Pour moi, faire bouger les lignes, c’est aussi faire sauter beaucoup de tabous. Je suis un pur produit du Corporate qui m’a construit, fait grandir et a fait ce que je suis aujourd’hui. Mais j’avais quand même ce sentiment d’impuissance de me dire « il y a tellement de choses qu’il faudrait changer, mais dans l’entreprise, seule, je n’y arriverais pas ». Yolo, la start-up que j’ai cofondée avec mon associée Camille, c’est hyper disruptif dans l’approche, parce que ce que l’on va dire aux entreprises, concrètement aujourd’hui, si vous voulez atteindre vos objectifs de parité, vous ne pouvez plus considérer que c’est à la charge des femmes de gérer leur vie personnelle. Parce que tant que vous ne traiterez pas ce sujet de l’impossible conciliation de la vie pro/perso, vous n’arrivez jamais à retenir, à promouvoir et développer des talents féminins. L’entreprise doit comprendre, et c’est très challengeant pour elle. Cette surcharge mentale est un frein à la carrière des femmes. Cela c’est un énorme tabou.

Lucille Desjoncquères

Lucille Desjoncquères

J’associe l’impact au sens, à du durable, aux femmes, à l’influence positive à long terme. Une capacité à embarquer les autres femmes qui osent moins, peut-être. On peut prendre aussi l’exemple de Bill Gates, qui a embarqué un grand nombre de milliardaires pour mettre leurs familles à l’abri et ensuite distribuer. Cela a été un mouvement extrêmement profitable pour la planète, et là, pour le coup, parce qu’il a énormément d’argent en jeu. 
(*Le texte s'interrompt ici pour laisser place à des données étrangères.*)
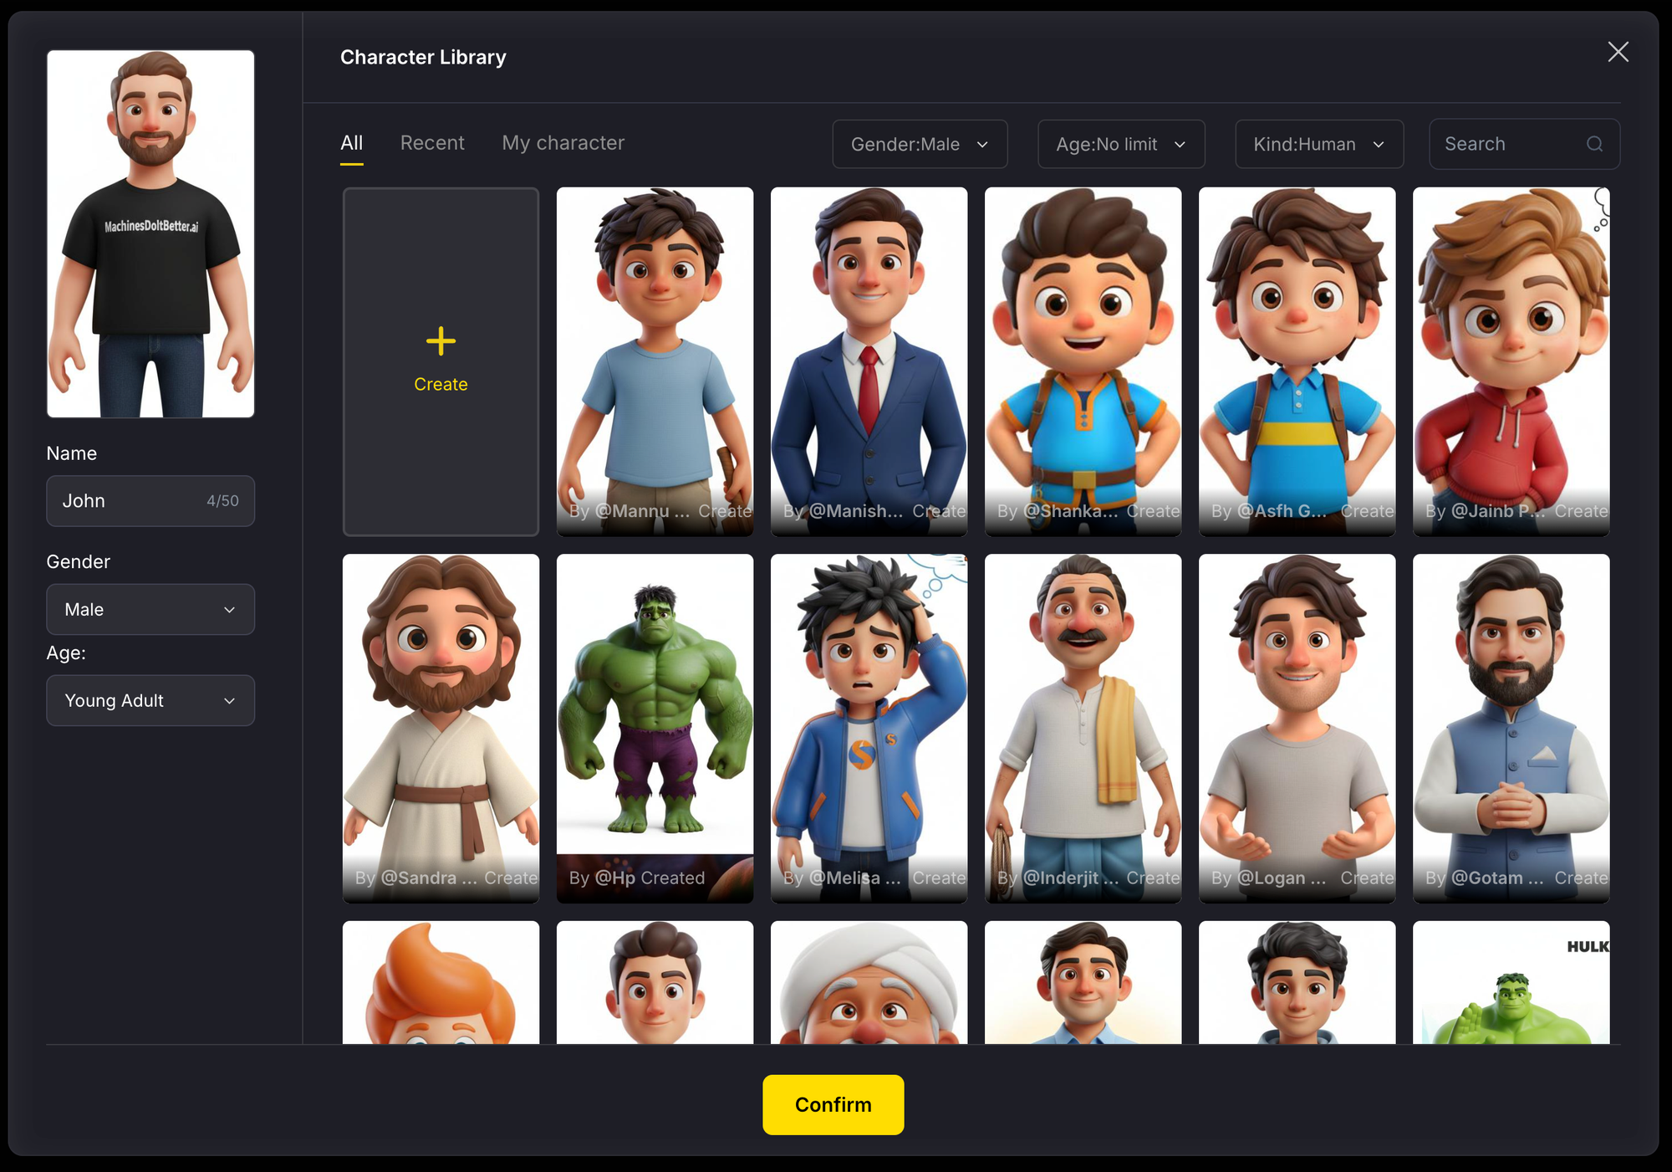Switch to the My character tab

563,143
Je pense que le leadership est bienvenu pour accélérer l’impact. Pour avoir une capacité à embarquer des gens sur de beaux projets, il faut avoir un talent de conviction. Si tu as une personnalité un peu neutre, ce sera plus compliqué. Plus on est portée par son projet, plus le leadership se grave dans nos cellules et les montagnes s’escaladent. 
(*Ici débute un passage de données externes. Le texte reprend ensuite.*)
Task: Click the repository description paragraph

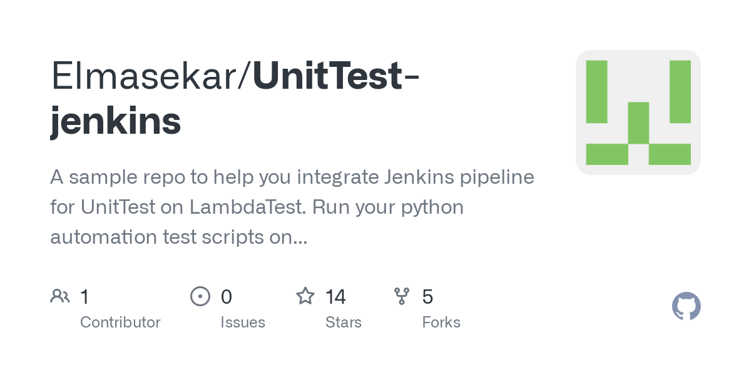Action: click(292, 208)
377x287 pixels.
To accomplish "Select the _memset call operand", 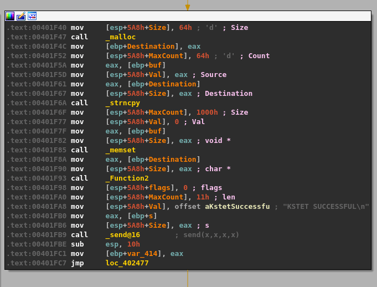I will 121,150.
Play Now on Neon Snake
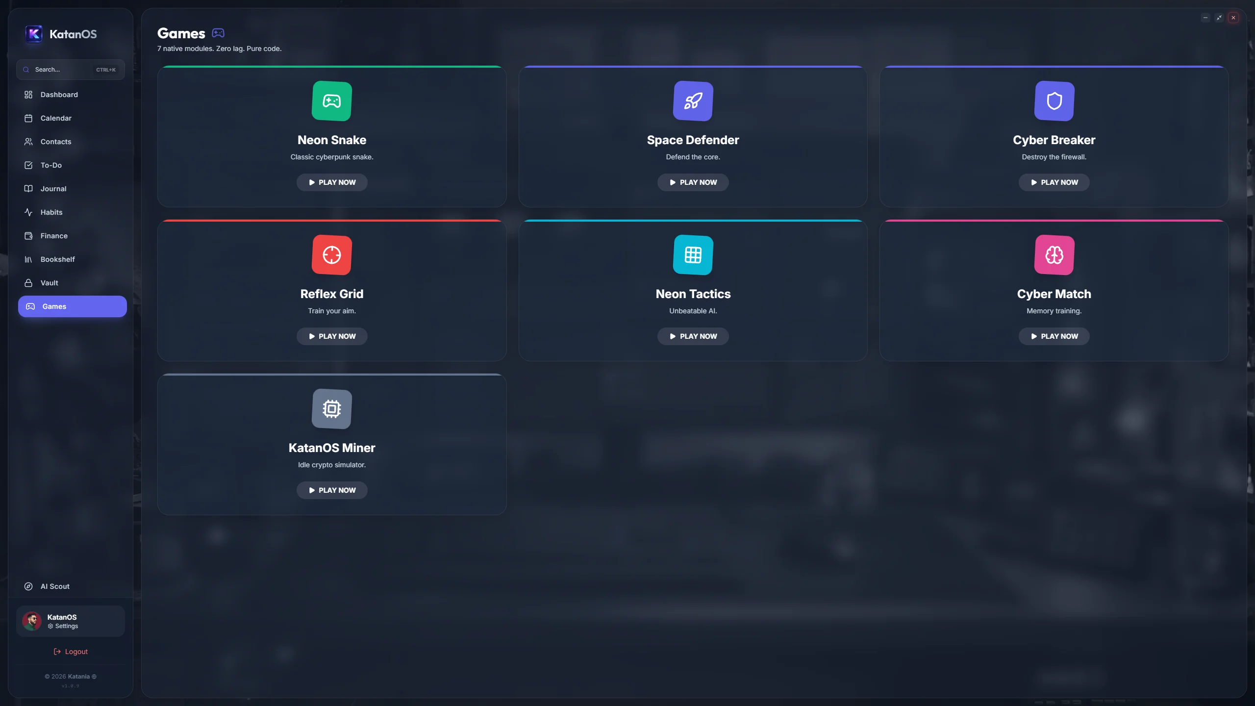 tap(332, 182)
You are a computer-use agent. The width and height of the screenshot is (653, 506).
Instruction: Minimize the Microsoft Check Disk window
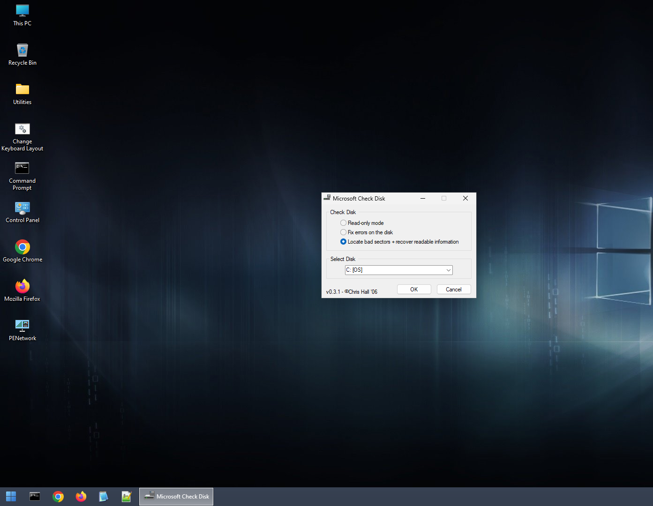423,199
Leader, on est déjà leader de soi-même, sans forcément être le modèle pour qui que ce soit. Il y a beaucoup des rôles modèles et trop méconnus, d’ailleurs. Quelquefois on me demande, qui est votre modèle ? Je suis incapable de répondre à cela puisqu’il y en a une quantité incroyable. Qui doit l’être plus que l’autre ?

J’ai fait bouger des lignes car j’ai surfé sur la vague des quotas de femmes dans les Conseils d’administration, en souhaitant bâtir au sein du cabinet une base de données qui allait rassembler toutes ces femmes qui avaient des parcours hallucinants. Je l’ai fait dans une dynamique extrêmement business et c’est au contact de ces femmes que je suis devenue totalement engagée et présidente de l’association International Women’s Forum en France. Parce que j’avais face à moi des femmes qui avaient entre trois et quatre enfants, des parcours internationaux, une charge mentale énorme. Et au-delà de cela, elles n’avaient pas suffisamment confiance en elles. Beaucoup manque d’audace. Je n’ai pas réfléchi, mais cela m’a fait me dépasser moi-même parce que j’étais tellement subjuguée par ce qu’elles étaient et effarée par ce manque de confiance et par le fait qu’il faille des quotas pour mettre ce genre de femmes dans les entreprises que je suis partie comme une météorite sur ce sujet, et j’ai fait bouger les lignes en faisant savoir haut et fort que ces femmes existaient. 

À l’époque, il y avait peu de sociétés qui s’engageaient comme cela. Du coup, les médias sont venus. Puis j’ai animé des conférences, alors qu’il y a encore un an avant cela, j’étais incapable de prendre un micro et de m’exprimer ne serait-ce que devant trois personnes. Donc on est dans le donner- recevoir. Finalement quand on part comme cela sur un sujet sociétal d’une telle importance, qu’est la femme, on se surprend soi-même dans cet engouement à pouvoir faire des choses qui font bouger les lignes. Et le message de ce que je suis en train de dire est : si je l’ai fait, toutes les femmes peuvent le faire. Il ne faut vraiment pas être enfermé dans ses propres croyances. Il faut y aller.